### EXCERPTED DATA:
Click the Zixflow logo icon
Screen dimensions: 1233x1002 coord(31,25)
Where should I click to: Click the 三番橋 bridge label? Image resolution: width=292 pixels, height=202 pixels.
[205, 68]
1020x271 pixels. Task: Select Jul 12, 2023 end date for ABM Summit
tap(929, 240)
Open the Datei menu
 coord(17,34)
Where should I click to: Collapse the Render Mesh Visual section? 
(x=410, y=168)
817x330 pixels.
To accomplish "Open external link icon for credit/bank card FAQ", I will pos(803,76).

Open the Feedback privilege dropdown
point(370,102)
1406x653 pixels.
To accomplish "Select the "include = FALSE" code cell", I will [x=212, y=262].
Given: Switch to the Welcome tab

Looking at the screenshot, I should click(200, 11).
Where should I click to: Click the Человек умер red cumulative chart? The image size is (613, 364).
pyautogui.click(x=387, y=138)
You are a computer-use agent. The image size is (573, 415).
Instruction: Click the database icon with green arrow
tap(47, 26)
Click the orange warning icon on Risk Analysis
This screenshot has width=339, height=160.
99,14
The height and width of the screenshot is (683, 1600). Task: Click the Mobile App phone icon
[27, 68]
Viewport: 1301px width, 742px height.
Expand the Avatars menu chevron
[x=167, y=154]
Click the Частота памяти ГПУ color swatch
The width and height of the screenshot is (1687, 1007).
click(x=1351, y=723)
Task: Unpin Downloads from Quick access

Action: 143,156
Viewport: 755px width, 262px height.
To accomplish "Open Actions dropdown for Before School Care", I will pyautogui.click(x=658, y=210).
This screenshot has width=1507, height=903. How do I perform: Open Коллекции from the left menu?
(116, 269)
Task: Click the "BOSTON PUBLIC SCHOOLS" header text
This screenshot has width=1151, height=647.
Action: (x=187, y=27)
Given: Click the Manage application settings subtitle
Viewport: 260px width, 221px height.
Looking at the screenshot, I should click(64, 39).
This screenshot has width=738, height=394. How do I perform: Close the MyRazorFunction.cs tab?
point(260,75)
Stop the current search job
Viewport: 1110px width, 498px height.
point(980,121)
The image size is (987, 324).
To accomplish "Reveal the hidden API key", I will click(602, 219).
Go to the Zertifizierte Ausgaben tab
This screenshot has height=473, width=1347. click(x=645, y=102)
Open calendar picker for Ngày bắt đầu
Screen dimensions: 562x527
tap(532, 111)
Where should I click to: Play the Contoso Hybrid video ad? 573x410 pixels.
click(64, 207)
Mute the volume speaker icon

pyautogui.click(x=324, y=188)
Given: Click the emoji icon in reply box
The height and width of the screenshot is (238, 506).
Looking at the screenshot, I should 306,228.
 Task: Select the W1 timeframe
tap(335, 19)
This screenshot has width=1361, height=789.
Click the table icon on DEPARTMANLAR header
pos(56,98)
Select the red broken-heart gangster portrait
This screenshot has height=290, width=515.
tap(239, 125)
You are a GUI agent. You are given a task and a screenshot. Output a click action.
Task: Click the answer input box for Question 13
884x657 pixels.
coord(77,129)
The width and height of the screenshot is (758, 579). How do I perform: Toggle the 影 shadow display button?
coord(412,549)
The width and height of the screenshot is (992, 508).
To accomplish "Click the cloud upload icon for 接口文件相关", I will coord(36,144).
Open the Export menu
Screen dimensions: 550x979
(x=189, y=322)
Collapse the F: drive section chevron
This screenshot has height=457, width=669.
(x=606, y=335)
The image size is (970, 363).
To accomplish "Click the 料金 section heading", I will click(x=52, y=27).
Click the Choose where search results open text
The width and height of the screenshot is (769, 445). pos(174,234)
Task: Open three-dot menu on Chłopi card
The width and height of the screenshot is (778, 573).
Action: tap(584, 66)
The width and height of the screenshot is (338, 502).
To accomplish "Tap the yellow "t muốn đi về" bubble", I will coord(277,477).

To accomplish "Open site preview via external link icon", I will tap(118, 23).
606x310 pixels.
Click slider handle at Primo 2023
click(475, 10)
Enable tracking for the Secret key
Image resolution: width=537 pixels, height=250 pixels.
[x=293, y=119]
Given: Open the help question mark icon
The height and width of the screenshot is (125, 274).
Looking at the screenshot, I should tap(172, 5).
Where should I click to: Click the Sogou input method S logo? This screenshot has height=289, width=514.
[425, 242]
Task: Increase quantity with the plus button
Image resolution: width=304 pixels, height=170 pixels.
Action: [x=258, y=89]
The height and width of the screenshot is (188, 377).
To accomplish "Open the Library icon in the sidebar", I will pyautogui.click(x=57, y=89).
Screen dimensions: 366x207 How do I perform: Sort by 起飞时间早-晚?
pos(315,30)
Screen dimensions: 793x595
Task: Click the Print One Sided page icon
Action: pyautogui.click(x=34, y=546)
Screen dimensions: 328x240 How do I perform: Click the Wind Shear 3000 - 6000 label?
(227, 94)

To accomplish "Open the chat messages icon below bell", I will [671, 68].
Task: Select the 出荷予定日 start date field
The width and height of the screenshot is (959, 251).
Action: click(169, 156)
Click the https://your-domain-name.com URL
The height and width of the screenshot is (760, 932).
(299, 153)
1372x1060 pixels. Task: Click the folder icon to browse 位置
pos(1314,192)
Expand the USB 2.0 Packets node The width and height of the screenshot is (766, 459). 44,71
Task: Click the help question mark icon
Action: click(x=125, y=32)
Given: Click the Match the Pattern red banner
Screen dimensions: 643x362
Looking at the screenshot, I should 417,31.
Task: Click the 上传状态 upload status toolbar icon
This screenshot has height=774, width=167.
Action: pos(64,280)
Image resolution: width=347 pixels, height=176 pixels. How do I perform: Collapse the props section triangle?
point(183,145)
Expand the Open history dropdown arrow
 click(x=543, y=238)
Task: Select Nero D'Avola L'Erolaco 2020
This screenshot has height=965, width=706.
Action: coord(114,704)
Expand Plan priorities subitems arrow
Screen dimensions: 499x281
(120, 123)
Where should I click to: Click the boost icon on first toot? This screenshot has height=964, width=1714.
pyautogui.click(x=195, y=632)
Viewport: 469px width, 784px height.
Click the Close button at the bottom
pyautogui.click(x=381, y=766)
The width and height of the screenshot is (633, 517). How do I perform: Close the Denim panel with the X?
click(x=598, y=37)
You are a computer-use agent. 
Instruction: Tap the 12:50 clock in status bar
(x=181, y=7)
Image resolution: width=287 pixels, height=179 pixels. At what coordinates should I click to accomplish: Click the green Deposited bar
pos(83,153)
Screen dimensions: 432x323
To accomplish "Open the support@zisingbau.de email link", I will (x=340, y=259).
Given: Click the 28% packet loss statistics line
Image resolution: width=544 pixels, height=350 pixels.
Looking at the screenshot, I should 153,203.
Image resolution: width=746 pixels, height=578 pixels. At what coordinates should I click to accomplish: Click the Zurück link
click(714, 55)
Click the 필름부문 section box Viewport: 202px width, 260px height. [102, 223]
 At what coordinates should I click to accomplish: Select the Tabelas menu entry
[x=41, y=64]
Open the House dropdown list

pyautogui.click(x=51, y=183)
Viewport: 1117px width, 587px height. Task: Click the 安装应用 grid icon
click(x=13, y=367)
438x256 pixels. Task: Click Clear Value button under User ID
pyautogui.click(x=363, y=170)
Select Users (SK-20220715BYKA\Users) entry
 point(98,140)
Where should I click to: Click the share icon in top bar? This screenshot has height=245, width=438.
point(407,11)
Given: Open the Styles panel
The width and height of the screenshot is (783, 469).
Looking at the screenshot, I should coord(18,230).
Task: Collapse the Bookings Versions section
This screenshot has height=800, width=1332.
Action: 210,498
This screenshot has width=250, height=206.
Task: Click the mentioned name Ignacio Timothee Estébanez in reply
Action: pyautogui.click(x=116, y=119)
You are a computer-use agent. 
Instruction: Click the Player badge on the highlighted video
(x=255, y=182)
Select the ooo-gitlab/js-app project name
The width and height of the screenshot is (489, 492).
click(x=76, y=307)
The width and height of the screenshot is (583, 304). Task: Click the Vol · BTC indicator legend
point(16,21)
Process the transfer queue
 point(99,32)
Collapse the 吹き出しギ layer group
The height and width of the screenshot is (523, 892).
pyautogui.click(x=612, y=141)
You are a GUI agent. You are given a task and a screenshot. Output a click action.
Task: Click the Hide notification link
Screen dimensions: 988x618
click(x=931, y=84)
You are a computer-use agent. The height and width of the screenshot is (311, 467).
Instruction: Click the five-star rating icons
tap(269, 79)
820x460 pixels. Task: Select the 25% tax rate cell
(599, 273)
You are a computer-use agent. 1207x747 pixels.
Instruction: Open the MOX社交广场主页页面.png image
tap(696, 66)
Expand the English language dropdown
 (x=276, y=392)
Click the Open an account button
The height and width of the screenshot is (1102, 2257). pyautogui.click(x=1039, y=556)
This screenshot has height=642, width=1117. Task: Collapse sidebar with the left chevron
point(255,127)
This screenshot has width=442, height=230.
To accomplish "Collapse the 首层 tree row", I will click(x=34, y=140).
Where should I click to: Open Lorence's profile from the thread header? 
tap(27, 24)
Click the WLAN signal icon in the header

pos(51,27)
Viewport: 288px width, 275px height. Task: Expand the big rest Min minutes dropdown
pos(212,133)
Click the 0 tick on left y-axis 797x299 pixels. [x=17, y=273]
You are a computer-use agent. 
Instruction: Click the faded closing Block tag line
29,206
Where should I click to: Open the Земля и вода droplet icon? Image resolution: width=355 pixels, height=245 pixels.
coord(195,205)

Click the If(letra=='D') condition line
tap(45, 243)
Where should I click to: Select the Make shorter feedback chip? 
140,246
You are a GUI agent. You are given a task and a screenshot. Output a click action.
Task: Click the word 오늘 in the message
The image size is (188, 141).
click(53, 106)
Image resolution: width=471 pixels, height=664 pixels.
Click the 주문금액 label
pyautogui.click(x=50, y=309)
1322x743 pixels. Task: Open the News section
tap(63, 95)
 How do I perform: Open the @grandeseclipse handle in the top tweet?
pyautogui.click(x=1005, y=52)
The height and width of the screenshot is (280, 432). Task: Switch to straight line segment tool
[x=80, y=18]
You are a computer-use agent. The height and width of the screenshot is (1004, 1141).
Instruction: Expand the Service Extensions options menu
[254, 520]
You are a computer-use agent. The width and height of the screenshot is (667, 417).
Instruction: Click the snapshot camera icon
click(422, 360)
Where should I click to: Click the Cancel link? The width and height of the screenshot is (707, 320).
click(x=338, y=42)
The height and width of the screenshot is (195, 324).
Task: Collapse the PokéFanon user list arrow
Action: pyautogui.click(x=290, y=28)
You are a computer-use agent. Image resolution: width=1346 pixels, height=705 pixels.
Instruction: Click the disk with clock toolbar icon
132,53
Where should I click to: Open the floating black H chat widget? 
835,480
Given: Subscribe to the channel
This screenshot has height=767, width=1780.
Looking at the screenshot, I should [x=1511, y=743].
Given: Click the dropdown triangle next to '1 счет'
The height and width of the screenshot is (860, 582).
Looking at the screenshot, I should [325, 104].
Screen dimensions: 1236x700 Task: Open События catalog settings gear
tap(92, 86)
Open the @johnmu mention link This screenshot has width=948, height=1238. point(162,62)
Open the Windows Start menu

### DIRECTIONS FOR THIS TASK:
A single number is the answer here: the count of lines in the listing that hold the string "card".

### RESPONSE TO THE TASK:
2